**What is expected:** Swap "Where should I click to" for "Where do I click to" wherever it occurs in the items that follow, and write out all the lines again with nothing else changed.

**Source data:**
• • •
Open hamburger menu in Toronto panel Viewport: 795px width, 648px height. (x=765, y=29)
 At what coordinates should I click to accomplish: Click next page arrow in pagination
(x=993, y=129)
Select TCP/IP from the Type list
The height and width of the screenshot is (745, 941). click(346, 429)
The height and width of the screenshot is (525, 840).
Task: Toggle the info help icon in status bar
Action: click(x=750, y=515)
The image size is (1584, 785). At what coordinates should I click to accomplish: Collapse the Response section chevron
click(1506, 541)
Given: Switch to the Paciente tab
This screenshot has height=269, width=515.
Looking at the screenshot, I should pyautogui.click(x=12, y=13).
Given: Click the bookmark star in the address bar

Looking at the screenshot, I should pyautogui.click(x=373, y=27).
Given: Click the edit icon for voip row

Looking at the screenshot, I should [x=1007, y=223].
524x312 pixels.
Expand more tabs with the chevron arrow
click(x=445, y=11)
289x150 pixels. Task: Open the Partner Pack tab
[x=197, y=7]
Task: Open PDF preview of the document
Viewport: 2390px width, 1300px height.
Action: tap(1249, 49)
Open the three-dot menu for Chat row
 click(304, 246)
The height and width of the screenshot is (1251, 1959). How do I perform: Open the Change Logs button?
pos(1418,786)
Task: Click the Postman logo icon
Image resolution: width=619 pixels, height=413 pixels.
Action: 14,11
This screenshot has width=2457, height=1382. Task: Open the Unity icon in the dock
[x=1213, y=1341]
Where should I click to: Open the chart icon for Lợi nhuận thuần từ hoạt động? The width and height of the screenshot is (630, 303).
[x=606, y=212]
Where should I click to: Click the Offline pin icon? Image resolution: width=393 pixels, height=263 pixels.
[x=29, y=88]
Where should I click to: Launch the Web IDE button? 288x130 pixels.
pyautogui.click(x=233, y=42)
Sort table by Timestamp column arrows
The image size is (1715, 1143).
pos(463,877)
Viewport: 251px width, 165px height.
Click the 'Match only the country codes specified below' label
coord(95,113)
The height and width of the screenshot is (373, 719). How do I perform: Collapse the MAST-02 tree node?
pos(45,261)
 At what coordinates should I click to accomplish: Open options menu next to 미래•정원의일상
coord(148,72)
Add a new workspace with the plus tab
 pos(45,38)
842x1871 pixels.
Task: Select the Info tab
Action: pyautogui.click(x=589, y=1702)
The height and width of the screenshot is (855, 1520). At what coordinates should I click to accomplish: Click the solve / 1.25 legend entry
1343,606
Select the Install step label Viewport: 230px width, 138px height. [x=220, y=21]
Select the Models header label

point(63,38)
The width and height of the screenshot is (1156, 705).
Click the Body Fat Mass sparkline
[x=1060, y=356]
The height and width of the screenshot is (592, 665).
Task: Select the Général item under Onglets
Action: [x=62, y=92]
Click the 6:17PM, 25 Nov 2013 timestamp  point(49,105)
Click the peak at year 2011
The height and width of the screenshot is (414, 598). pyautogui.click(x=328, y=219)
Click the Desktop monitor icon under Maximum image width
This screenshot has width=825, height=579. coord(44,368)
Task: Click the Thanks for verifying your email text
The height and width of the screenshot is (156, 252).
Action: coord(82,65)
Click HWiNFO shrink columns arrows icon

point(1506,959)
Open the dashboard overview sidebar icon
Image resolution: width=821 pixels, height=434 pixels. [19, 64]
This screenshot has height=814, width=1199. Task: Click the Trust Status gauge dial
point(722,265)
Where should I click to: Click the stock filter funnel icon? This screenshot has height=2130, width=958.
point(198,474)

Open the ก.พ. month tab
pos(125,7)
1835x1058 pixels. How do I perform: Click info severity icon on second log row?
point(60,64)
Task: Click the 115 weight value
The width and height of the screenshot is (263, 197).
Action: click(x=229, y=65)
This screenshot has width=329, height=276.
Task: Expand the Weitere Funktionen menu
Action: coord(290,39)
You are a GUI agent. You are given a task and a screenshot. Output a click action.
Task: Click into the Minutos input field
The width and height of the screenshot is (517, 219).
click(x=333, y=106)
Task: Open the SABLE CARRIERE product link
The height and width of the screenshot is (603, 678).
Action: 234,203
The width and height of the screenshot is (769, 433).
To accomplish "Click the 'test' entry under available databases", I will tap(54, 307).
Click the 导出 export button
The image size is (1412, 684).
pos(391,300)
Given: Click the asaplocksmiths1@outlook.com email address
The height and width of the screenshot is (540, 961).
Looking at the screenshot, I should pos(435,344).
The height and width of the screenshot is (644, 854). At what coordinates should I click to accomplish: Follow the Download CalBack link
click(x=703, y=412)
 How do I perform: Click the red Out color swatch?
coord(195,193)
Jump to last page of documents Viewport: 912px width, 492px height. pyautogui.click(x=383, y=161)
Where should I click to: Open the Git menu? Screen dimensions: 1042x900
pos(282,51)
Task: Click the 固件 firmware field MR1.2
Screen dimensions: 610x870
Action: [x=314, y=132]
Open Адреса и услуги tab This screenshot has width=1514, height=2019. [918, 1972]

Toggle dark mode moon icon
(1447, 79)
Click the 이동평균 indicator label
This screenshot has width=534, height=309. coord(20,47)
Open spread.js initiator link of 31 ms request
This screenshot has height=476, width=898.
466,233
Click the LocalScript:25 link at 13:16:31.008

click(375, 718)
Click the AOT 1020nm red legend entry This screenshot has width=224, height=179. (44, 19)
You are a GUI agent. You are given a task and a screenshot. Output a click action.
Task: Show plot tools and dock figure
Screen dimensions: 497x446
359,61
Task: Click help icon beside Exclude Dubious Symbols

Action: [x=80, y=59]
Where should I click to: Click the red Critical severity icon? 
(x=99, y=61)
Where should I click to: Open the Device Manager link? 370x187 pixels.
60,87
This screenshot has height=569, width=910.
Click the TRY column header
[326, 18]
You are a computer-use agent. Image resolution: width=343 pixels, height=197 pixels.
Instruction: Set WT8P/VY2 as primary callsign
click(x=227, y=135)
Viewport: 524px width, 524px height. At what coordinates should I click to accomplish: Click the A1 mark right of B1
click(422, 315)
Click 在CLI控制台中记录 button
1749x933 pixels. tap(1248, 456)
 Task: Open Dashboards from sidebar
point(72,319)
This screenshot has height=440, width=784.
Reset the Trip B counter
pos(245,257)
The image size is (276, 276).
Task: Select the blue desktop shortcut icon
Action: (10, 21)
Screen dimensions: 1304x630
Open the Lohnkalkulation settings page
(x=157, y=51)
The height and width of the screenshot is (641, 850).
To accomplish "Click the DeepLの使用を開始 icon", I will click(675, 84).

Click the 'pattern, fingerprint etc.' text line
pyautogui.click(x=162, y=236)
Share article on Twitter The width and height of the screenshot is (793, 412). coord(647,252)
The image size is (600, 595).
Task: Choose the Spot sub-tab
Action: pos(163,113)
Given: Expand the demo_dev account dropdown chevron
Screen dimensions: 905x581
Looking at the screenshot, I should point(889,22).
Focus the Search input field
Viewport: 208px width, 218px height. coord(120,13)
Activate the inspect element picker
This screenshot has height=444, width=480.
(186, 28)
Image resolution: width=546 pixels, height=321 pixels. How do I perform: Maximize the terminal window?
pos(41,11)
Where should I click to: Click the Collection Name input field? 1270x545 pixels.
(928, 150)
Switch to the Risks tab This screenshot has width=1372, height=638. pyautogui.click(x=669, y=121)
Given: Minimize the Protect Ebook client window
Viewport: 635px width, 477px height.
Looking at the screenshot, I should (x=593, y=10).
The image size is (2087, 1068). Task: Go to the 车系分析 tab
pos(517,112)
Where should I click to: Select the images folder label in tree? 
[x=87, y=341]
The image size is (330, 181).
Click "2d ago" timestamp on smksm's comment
• • •
**Worked answer:**
Open hamburger menu in Toronto panel Viewport: 795px width, 648px height. (x=765, y=29)
 At what coordinates should I click to accomplish: Click next page arrow in pagination
(x=993, y=129)
Select TCP/IP from the Type list
The height and width of the screenshot is (745, 941). click(346, 429)
The height and width of the screenshot is (525, 840).
Task: Toggle the info help icon in status bar
Action: click(x=750, y=515)
The image size is (1584, 785). At what coordinates should I click to accomplish: Collapse the Response section chevron
click(1506, 541)
Given: Switch to the Paciente tab
This screenshot has height=269, width=515.
Looking at the screenshot, I should pyautogui.click(x=12, y=13).
Given: Click the bookmark star in the address bar

Looking at the screenshot, I should pyautogui.click(x=373, y=27).
Given: Click the edit icon for voip row

Looking at the screenshot, I should [x=1007, y=223].
524x312 pixels.
Expand more tabs with the chevron arrow
click(x=445, y=11)
289x150 pixels. Task: Open the Partner Pack tab
[x=197, y=7]
Task: Open PDF preview of the document
Viewport: 2390px width, 1300px height.
Action: tap(1249, 49)
Open the three-dot menu for Chat row
 click(304, 246)
The height and width of the screenshot is (1251, 1959). How do I perform: Open the Change Logs button?
pos(1418,786)
Task: Click the Postman logo icon
Image resolution: width=619 pixels, height=413 pixels.
Action: 14,11
This screenshot has width=2457, height=1382. Task: Open the Unity icon in the dock
[x=1213, y=1341]
Where do I click to: Open the chart icon for Lợi nhuận thuần từ hoạt động? The width and height of the screenshot is (630, 303).
[x=606, y=212]
Where do I click to: Click the Offline pin icon? Image resolution: width=393 pixels, height=263 pixels.
[x=29, y=88]
Where do I click to: Launch the Web IDE button? 288x130 pixels.
pyautogui.click(x=233, y=42)
Sort table by Timestamp column arrows
The image size is (1715, 1143).
pos(463,877)
Viewport: 251px width, 165px height.
Click the 'Match only the country codes specified below' label
coord(95,113)
The height and width of the screenshot is (373, 719). How do I perform: Collapse the MAST-02 tree node?
pos(45,261)
 At what coordinates should I click to accomplish: Open options menu next to 미래•정원의일상
coord(148,72)
Add a new workspace with the plus tab
 pos(45,38)
842x1871 pixels.
Task: Select the Info tab
Action: pyautogui.click(x=589, y=1702)
The height and width of the screenshot is (855, 1520). At what coordinates should I click to accomplish: Click the solve / 1.25 legend entry
1343,606
Select the Install step label Viewport: 230px width, 138px height. [x=220, y=21]
Select the Models header label

point(63,38)
The width and height of the screenshot is (1156, 705).
Click the Body Fat Mass sparkline
[x=1060, y=356]
The height and width of the screenshot is (592, 665).
Task: Select the Général item under Onglets
Action: [x=62, y=92]
Click the 6:17PM, 25 Nov 2013 timestamp  point(49,105)
Click the peak at year 2011
The height and width of the screenshot is (414, 598). pyautogui.click(x=328, y=219)
Click the Desktop monitor icon under Maximum image width
This screenshot has width=825, height=579. coord(44,368)
Task: Click the Thanks for verifying your email text
The height and width of the screenshot is (156, 252).
Action: coord(82,65)
Click HWiNFO shrink columns arrows icon

point(1506,959)
Open the dashboard overview sidebar icon
Image resolution: width=821 pixels, height=434 pixels. [19, 64]
This screenshot has height=814, width=1199. Task: Click the Trust Status gauge dial
point(722,265)
Where do I click to: Click the stock filter funnel icon? This screenshot has height=2130, width=958.
point(198,474)

Open the ก.พ. month tab
pos(125,7)
1835x1058 pixels. How do I perform: Click info severity icon on second log row?
point(60,64)
Task: Click the 115 weight value
The width and height of the screenshot is (263, 197).
Action: click(x=229, y=65)
This screenshot has width=329, height=276.
Task: Expand the Weitere Funktionen menu
Action: coord(290,39)
You are a GUI agent. You are given a task and a screenshot. Output a click action.
Task: Click into the Minutos input field
The width and height of the screenshot is (517, 219).
click(x=333, y=106)
Task: Open the SABLE CARRIERE product link
The height and width of the screenshot is (603, 678).
Action: 234,203
The width and height of the screenshot is (769, 433).
To accomplish "Click the 'test' entry under available databases", I will tap(54, 307).
Click the 导出 export button
The image size is (1412, 684).
pos(391,300)
Given: Click the asaplocksmiths1@outlook.com email address
The height and width of the screenshot is (540, 961).
Looking at the screenshot, I should pos(435,344).
The height and width of the screenshot is (644, 854). At what coordinates should I click to accomplish: Follow the Download CalBack link
click(x=703, y=412)
 How do I perform: Click the red Out color swatch?
coord(195,193)
Jump to last page of documents Viewport: 912px width, 492px height. pyautogui.click(x=383, y=161)
Where do I click to: Open the Git menu? Screen dimensions: 1042x900
pos(282,51)
Task: Click the 固件 firmware field MR1.2
Screen dimensions: 610x870
Action: [x=314, y=132]
Open Адреса и услуги tab This screenshot has width=1514, height=2019. [918, 1972]

Toggle dark mode moon icon
(1447, 79)
Click the 이동평균 indicator label
This screenshot has width=534, height=309. coord(20,47)
Open spread.js initiator link of 31 ms request
This screenshot has height=476, width=898.
466,233
Click the LocalScript:25 link at 13:16:31.008

click(375, 718)
Click the AOT 1020nm red legend entry This screenshot has width=224, height=179. (44, 19)
You are a GUI agent. You are given a task and a screenshot. Output a click action.
Task: Show plot tools and dock figure
Screen dimensions: 497x446
359,61
Task: Click help icon beside Exclude Dubious Symbols

Action: [x=80, y=59]
Where do I click to: Click the red Critical severity icon? 
(x=99, y=61)
Where do I click to: Open the Device Manager link? 370x187 pixels.
60,87
This screenshot has height=569, width=910.
Click the TRY column header
[326, 18]
You are a computer-use agent. Image resolution: width=343 pixels, height=197 pixels.
Instruction: Set WT8P/VY2 as primary callsign
click(x=227, y=135)
Viewport: 524px width, 524px height. At what coordinates should I click to accomplish: Click the A1 mark right of B1
click(422, 315)
Click 在CLI控制台中记录 button
1749x933 pixels. tap(1248, 456)
 Task: Open Dashboards from sidebar
point(72,319)
This screenshot has height=440, width=784.
Reset the Trip B counter
pos(245,257)
The image size is (276, 276).
Task: Select the blue desktop shortcut icon
Action: (10, 21)
Screen dimensions: 1304x630
Open the Lohnkalkulation settings page
(x=157, y=51)
The height and width of the screenshot is (641, 850).
To accomplish "Click the DeepLの使用を開始 icon", I will click(675, 84).

Click the 'pattern, fingerprint etc.' text line
pyautogui.click(x=162, y=236)
Share article on Twitter The width and height of the screenshot is (793, 412). coord(647,252)
The image size is (600, 595).
Task: Choose the Spot sub-tab
Action: pos(163,113)
Given: Expand the demo_dev account dropdown chevron
Screen dimensions: 905x581
Looking at the screenshot, I should point(889,22).
Focus the Search input field
Viewport: 208px width, 218px height. coord(120,13)
Activate the inspect element picker
This screenshot has height=444, width=480.
(186, 28)
Image resolution: width=546 pixels, height=321 pixels. How do I perform: Maximize the terminal window?
pos(41,11)
Where do I click to: Click the Collection Name input field? 1270x545 pixels.
(928, 150)
Switch to the Risks tab This screenshot has width=1372, height=638. pyautogui.click(x=669, y=121)
Given: Minimize the Protect Ebook client window
Viewport: 635px width, 477px height.
Looking at the screenshot, I should (x=593, y=10).
The image size is (2087, 1068). Task: Go to the 车系分析 tab
pos(517,112)
Where do I click to: Select the images folder label in tree? 
[x=87, y=341]
The image size is (330, 181).
Click "2d ago" timestamp on smksm's comment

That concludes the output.